:: What you will do ::
The records below must be retyped exactly.

:: Data for this task ::

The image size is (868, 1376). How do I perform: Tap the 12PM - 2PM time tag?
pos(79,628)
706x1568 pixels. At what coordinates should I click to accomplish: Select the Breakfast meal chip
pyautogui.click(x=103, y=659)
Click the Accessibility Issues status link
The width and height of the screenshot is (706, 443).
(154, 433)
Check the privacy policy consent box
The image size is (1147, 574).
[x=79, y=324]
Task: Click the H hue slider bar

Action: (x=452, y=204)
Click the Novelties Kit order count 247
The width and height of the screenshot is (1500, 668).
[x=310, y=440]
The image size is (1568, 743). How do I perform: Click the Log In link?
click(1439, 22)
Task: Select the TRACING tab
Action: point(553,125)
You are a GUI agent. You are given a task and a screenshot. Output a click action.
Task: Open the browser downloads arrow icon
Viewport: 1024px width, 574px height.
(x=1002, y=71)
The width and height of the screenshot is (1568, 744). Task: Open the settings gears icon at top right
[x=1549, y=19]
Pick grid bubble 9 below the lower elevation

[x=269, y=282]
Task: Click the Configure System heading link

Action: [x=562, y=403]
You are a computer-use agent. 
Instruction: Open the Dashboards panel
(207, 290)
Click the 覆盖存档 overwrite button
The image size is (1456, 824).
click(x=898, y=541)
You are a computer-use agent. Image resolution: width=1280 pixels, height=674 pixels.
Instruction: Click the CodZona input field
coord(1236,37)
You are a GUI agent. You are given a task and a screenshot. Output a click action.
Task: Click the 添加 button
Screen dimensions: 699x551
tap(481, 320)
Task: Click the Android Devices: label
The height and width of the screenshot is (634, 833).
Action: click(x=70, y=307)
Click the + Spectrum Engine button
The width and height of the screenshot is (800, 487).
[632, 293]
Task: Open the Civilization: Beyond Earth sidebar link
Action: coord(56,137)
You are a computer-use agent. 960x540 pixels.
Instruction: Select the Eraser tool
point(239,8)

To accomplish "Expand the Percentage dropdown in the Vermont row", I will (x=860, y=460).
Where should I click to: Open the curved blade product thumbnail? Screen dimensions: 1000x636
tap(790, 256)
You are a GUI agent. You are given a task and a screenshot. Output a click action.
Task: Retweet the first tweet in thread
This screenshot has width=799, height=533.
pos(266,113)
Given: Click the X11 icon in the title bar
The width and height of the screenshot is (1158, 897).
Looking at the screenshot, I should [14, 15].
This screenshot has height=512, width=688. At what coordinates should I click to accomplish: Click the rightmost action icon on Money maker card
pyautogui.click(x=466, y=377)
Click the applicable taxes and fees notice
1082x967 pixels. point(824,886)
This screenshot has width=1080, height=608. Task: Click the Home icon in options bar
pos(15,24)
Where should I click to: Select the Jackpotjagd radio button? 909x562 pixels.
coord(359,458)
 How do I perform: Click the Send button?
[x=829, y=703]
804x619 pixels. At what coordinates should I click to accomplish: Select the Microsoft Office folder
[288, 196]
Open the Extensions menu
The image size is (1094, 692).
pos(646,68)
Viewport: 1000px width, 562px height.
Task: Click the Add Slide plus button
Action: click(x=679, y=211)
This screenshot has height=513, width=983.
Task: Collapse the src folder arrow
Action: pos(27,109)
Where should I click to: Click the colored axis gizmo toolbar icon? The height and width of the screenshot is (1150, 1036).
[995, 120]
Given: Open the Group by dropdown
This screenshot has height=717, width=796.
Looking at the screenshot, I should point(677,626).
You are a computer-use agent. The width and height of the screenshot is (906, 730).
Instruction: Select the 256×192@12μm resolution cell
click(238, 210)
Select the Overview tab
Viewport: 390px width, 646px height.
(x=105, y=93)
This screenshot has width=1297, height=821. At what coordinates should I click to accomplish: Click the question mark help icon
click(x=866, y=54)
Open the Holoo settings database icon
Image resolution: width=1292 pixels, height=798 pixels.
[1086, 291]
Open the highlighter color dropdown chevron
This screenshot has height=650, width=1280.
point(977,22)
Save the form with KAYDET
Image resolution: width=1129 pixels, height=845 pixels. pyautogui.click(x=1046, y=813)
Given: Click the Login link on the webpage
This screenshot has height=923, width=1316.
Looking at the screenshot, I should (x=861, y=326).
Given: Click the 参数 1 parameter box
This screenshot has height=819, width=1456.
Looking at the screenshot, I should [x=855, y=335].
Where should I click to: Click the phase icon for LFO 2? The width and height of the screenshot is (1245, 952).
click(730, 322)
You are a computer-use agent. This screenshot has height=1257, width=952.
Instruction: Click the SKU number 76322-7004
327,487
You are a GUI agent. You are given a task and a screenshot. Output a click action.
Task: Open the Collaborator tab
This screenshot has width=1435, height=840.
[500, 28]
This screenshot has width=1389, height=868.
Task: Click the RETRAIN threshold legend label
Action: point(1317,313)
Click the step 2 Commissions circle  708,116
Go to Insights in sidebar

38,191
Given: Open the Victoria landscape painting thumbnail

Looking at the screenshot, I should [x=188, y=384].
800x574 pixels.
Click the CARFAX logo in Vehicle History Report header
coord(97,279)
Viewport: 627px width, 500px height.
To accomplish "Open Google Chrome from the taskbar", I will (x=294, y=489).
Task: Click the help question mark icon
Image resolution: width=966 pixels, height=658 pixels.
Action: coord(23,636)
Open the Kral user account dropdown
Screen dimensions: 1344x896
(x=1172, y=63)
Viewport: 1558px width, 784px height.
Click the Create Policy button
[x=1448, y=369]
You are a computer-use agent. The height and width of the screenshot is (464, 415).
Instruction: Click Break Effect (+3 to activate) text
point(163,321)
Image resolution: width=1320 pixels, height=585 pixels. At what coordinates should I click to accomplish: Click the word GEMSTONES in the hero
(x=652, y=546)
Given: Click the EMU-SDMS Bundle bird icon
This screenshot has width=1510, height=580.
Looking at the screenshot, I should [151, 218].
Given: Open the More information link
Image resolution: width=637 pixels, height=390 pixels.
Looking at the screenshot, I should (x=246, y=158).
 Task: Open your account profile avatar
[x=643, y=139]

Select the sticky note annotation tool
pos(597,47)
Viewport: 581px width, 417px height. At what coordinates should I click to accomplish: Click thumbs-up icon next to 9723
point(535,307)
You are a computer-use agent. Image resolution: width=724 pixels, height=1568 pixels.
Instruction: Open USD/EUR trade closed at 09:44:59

:: Written reply ::
The image size is (868, 1376). How do I perform: Tap the 12PM - 2PM time tag?
pos(79,628)
706x1568 pixels. At what coordinates should I click to accomplish: Select the Breakfast meal chip
pyautogui.click(x=103, y=659)
Click the Accessibility Issues status link
The width and height of the screenshot is (706, 443).
(154, 433)
Check the privacy policy consent box
The image size is (1147, 574).
[x=79, y=324]
Task: Click the H hue slider bar

Action: (x=452, y=204)
Click the Novelties Kit order count 247
The width and height of the screenshot is (1500, 668).
[x=310, y=440]
The image size is (1568, 743). How do I perform: Click the Log In link?
click(1439, 22)
Task: Select the TRACING tab
Action: point(553,125)
You are a GUI agent. You are given a task and a screenshot. Output a click action.
Task: Open the browser downloads arrow icon
Viewport: 1024px width, 574px height.
(x=1002, y=71)
The width and height of the screenshot is (1568, 744). Task: Open the settings gears icon at top right
[x=1549, y=19]
Pick grid bubble 9 below the lower elevation

[x=269, y=282]
Task: Click the Configure System heading link

Action: [x=562, y=403]
You are a computer-use agent. 
Instruction: Open the Dashboards panel
(207, 290)
Click the 覆盖存档 overwrite button
The image size is (1456, 824).
click(x=898, y=541)
You are a computer-use agent. Image resolution: width=1280 pixels, height=674 pixels.
Instruction: Click the CodZona input field
coord(1236,37)
You are a GUI agent. You are given a task and a screenshot. Output a click action.
Task: Click the 添加 button
Screen dimensions: 699x551
tap(481, 320)
Task: Click the Android Devices: label
The height and width of the screenshot is (634, 833).
Action: click(x=70, y=307)
Click the + Spectrum Engine button
The width and height of the screenshot is (800, 487).
[632, 293]
Task: Open the Civilization: Beyond Earth sidebar link
Action: coord(56,137)
You are a computer-use agent. 960x540 pixels.
Instruction: Select the Eraser tool
point(239,8)

To accomplish "Expand the Percentage dropdown in the Vermont row", I will (x=860, y=460).
Where should I click to: Open the curved blade product thumbnail? Screen dimensions: 1000x636
tap(790, 256)
You are a GUI agent. You are given a task and a screenshot. Output a click action.
Task: Retweet the first tweet in thread
This screenshot has width=799, height=533.
pos(266,113)
Given: Click the X11 icon in the title bar
The width and height of the screenshot is (1158, 897).
Looking at the screenshot, I should [14, 15].
This screenshot has height=512, width=688. At what coordinates should I click to accomplish: Click the rightmost action icon on Money maker card
pyautogui.click(x=466, y=377)
Click the applicable taxes and fees notice
1082x967 pixels. point(824,886)
This screenshot has width=1080, height=608. Task: Click the Home icon in options bar
pos(15,24)
Where should I click to: Select the Jackpotjagd radio button? 909x562 pixels.
coord(359,458)
 How do I perform: Click the Send button?
[x=829, y=703]
804x619 pixels. At what coordinates should I click to accomplish: Select the Microsoft Office folder
[288, 196]
Open the Extensions menu
The image size is (1094, 692).
pos(646,68)
Viewport: 1000px width, 562px height.
Task: Click the Add Slide plus button
Action: click(x=679, y=211)
This screenshot has height=513, width=983.
Task: Collapse the src folder arrow
Action: pos(27,109)
Where should I click to: Click the colored axis gizmo toolbar icon? The height and width of the screenshot is (1150, 1036).
[995, 120]
Given: Open the Group by dropdown
This screenshot has height=717, width=796.
Looking at the screenshot, I should point(677,626).
You are a computer-use agent. The width and height of the screenshot is (906, 730).
Instruction: Select the 256×192@12μm resolution cell
click(238, 210)
Select the Overview tab
Viewport: 390px width, 646px height.
(x=105, y=93)
This screenshot has width=1297, height=821. At what coordinates should I click to accomplish: Click the question mark help icon
click(x=866, y=54)
Open the Holoo settings database icon
Image resolution: width=1292 pixels, height=798 pixels.
[1086, 291]
Open the highlighter color dropdown chevron
This screenshot has height=650, width=1280.
point(977,22)
Save the form with KAYDET
Image resolution: width=1129 pixels, height=845 pixels. pyautogui.click(x=1046, y=813)
Given: Click the Login link on the webpage
This screenshot has height=923, width=1316.
Looking at the screenshot, I should (x=861, y=326).
Given: Click the 参数 1 parameter box
This screenshot has height=819, width=1456.
Looking at the screenshot, I should [x=855, y=335].
Where should I click to: Click the phase icon for LFO 2? The width and height of the screenshot is (1245, 952).
click(730, 322)
You are a computer-use agent. This screenshot has height=1257, width=952.
Instruction: Click the SKU number 76322-7004
327,487
You are a GUI agent. You are given a task and a screenshot. Output a click action.
Task: Open the Collaborator tab
This screenshot has width=1435, height=840.
[500, 28]
This screenshot has width=1389, height=868.
Task: Click the RETRAIN threshold legend label
Action: point(1317,313)
Click the step 2 Commissions circle  708,116
Go to Insights in sidebar

38,191
Given: Open the Victoria landscape painting thumbnail

Looking at the screenshot, I should [x=188, y=384].
800x574 pixels.
Click the CARFAX logo in Vehicle History Report header
coord(97,279)
Viewport: 627px width, 500px height.
To accomplish "Open Google Chrome from the taskbar", I will (x=294, y=489).
Task: Click the help question mark icon
Image resolution: width=966 pixels, height=658 pixels.
Action: coord(23,636)
Open the Kral user account dropdown
Screen dimensions: 1344x896
(x=1172, y=63)
Viewport: 1558px width, 784px height.
Click the Create Policy button
[x=1448, y=369]
You are a computer-use agent. The height and width of the screenshot is (464, 415).
Instruction: Click Break Effect (+3 to activate) text
point(163,321)
Image resolution: width=1320 pixels, height=585 pixels. At what coordinates should I click to accomplish: Click the word GEMSTONES in the hero
(x=652, y=546)
Given: Click the EMU-SDMS Bundle bird icon
This screenshot has width=1510, height=580.
Looking at the screenshot, I should [151, 218].
Given: Open the More information link
Image resolution: width=637 pixels, height=390 pixels.
Looking at the screenshot, I should (x=246, y=158).
 Task: Open your account profile avatar
[x=643, y=139]

Select the sticky note annotation tool
pos(597,47)
Viewport: 581px width, 417px height. At what coordinates should I click to accomplish: Click thumbs-up icon next to 9723
point(535,307)
You are a computer-use agent. Image resolution: width=724 pixels, height=1568 pixels.
Instruction: Open USD/EUR trade closed at 09:44:59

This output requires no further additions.